A Vision for the Next Generation of Practitioners

Amanda Waltemath, PharmD, MPH, is a clinical pharmacist at Healthesystems She leverages her special interest in pain management and data analysis to direct the firm's opioid therapy management program and develop risk assessment tools for workers' compensation payers. Her responsibilities include creating medication formularies for clients; tracking and analyzing pharmacy trends, and conducting drug therapy reviews and pharmacotherapy evaluations. In addition, she provides educational programs on emerging issues in prescription drug therapies and serves as a clinical resource for clients and colleagues.
Higher education ought to lead society. It has the power to be used as a platform to promote social advocacy—to teach students material and content, yes, but also teach them not what to think, but how to think. How to learn, how to engage, how to interact, how to question, how to critique, and how to begin to unravel the complexities of what lay before us, so they can begin to figure out how to work together to fix it.
I am motivated by learning, and by inspiring others to learn.
I teach to challenge myself, as a lifelong learner. I teach to inspire others and cultivate the best professional version of another person. Throughout my experience as a clinical pharmacist, I have had the privilege of mentoring and precepting students from various pharmacy schools throughout the state. Some students are at the end of their pharmacy curriculum; others are just starting their Advanced Pharmacy Practice Experience rotations, and still others have been selected as a first- or second-year student intern. I continue to be impressed by the caliber of students that will be entering the pharmacy profession.
In my field, there is little coursework in the curriculum exposing the students to the wide-ranging role of a pharmacist in a public health or managed care environment. The opportunity I have had to mentor pharmacy students throughout their studies and support them in discerning their passions and career goals offers essential knowledge and skills not often gained in a didactic program.
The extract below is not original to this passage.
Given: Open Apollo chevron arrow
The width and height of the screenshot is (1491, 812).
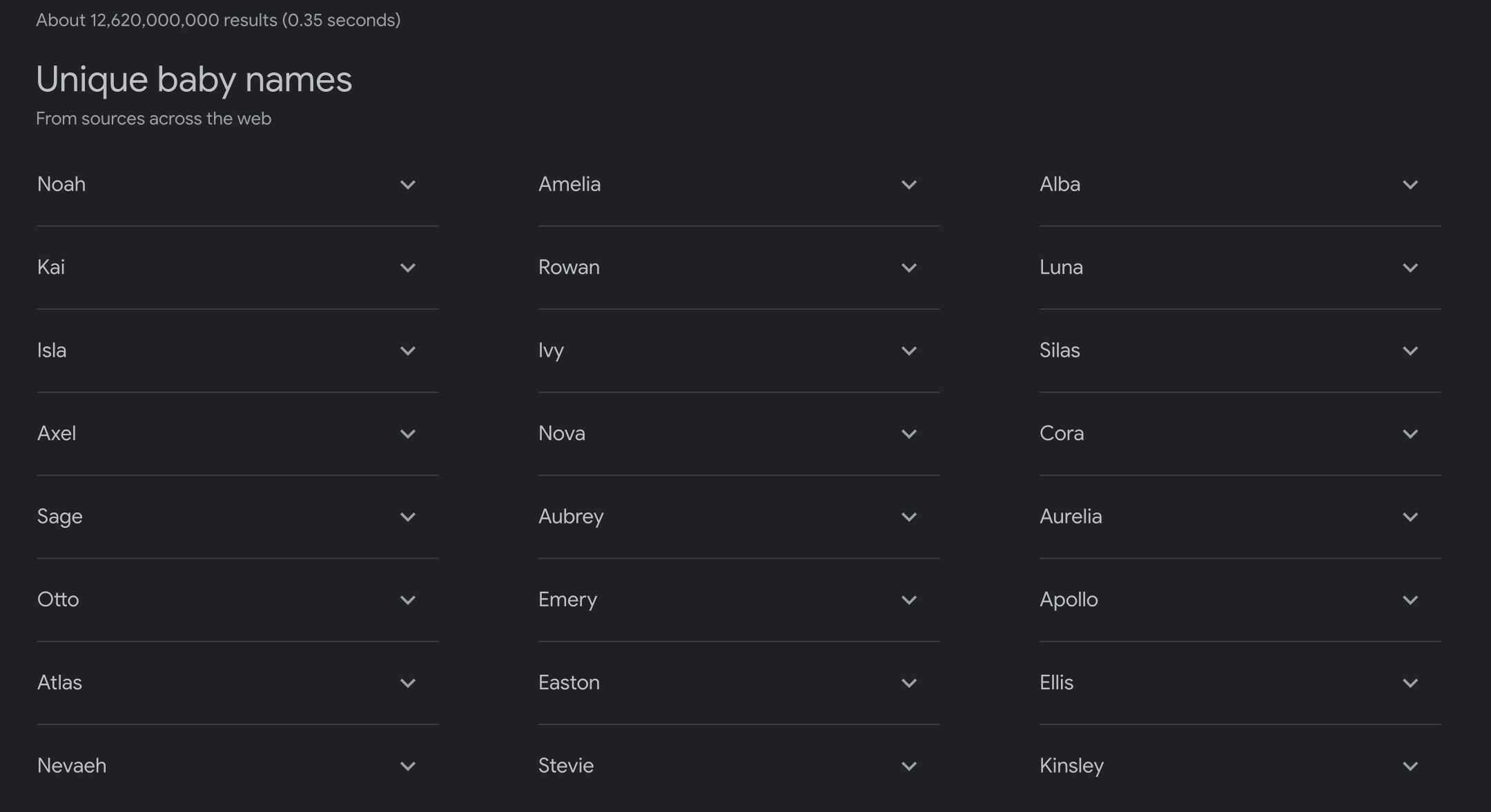Looking at the screenshot, I should pos(1410,600).

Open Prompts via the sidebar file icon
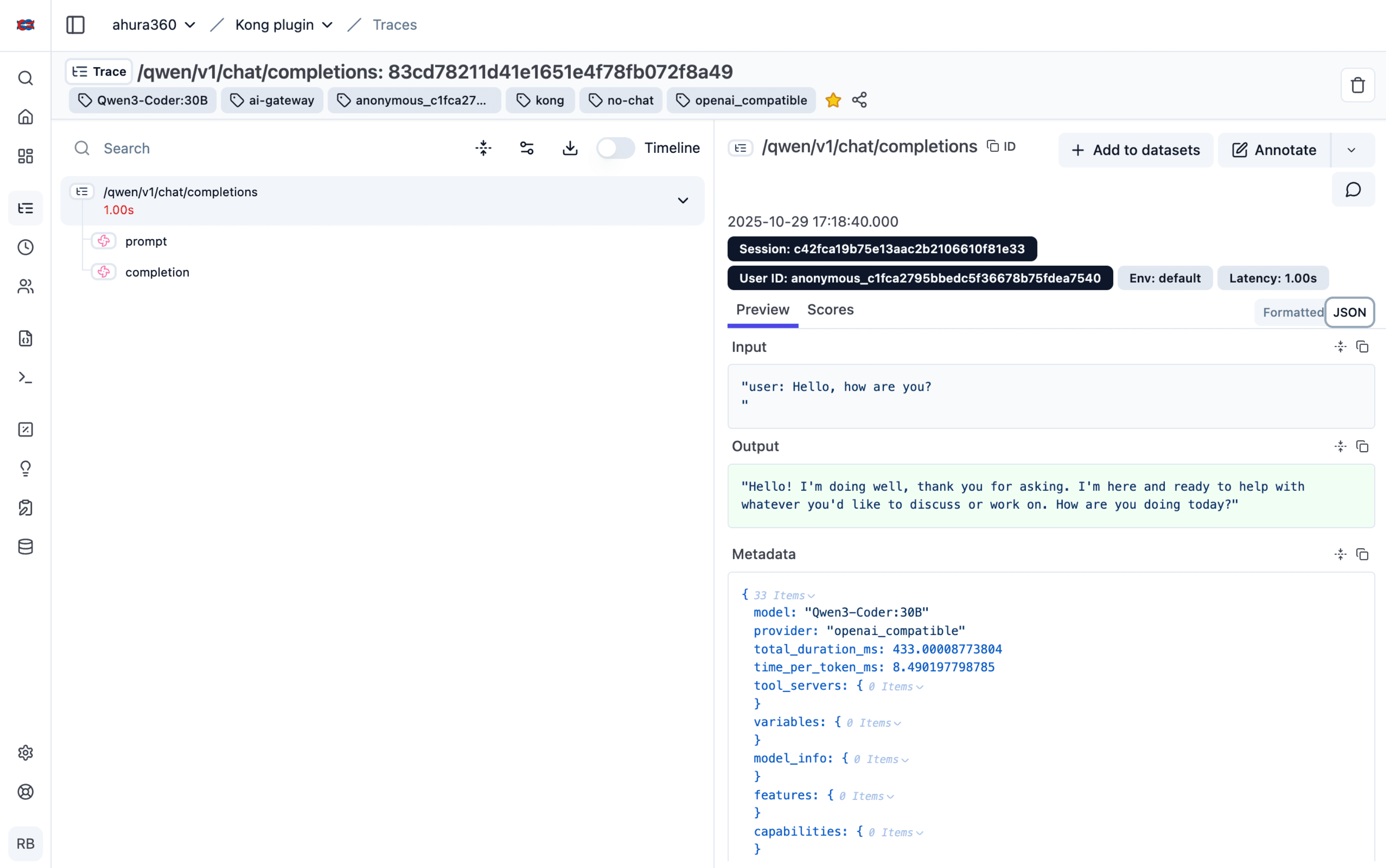click(x=25, y=338)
Critical thinking, problem-solving, and application of clinical concepts to real-world scenarios are the basis for true pharmacy practice.
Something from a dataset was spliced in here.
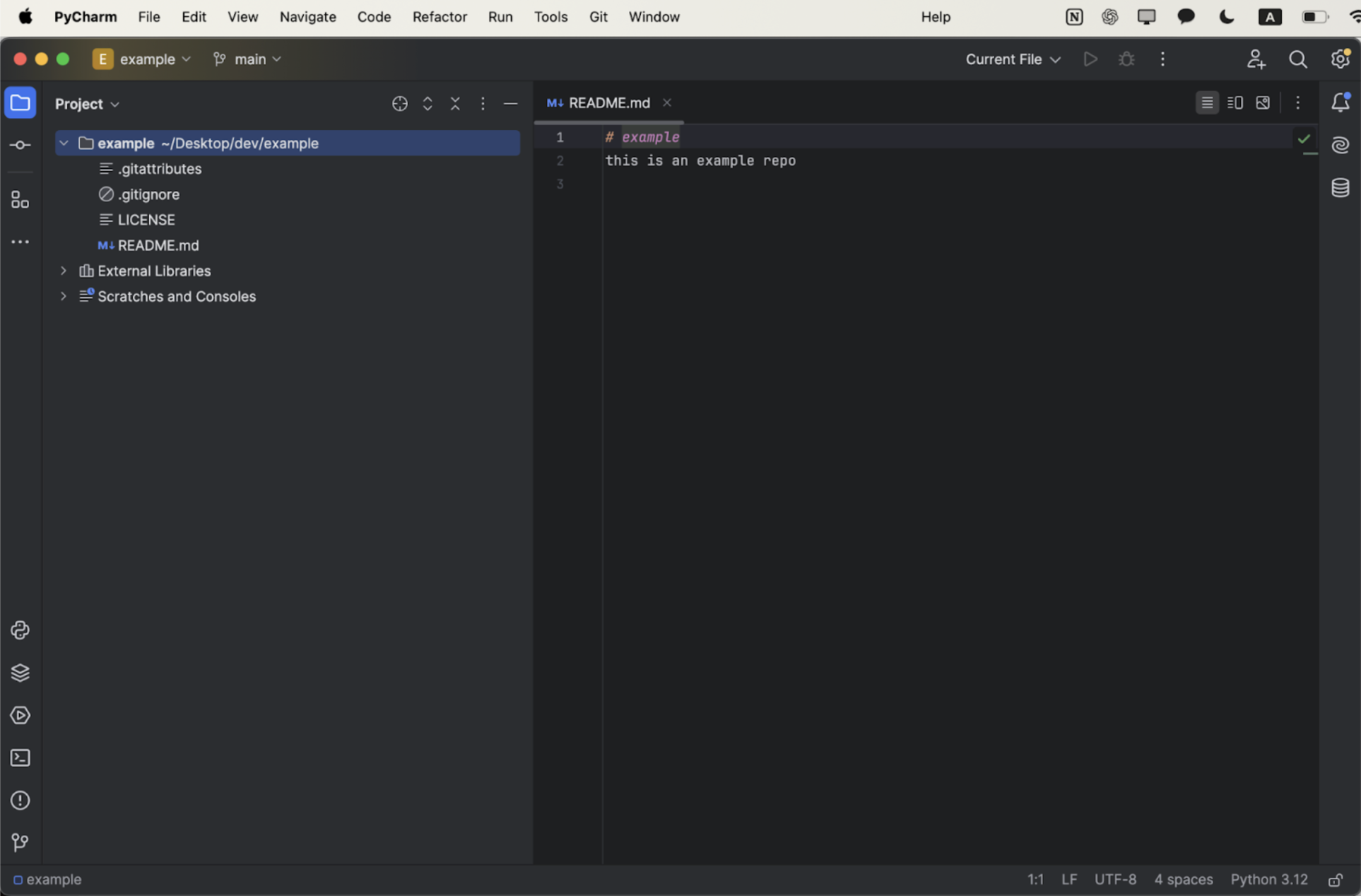Open the Commit tool window icon
Screen dimensions: 1361x896
(20, 145)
My ultimate goal is to inspire and motivate students to become teachers themselves. A true teacher exemplifies integrity, motivation, professionalism, and effective communication. Although these qualities can be learned, leadership in teaching is a characteristic that cannot be taught and is not based on position or title. It is based instead on a vision, solidified by commitment to that vision, and pursued by acquiring the skills to make that vision come to life.
I hold a vision for the next generation of pharmacists—that they, too, be inspired. Inspired to learn, to grow, to advocate, and to teach.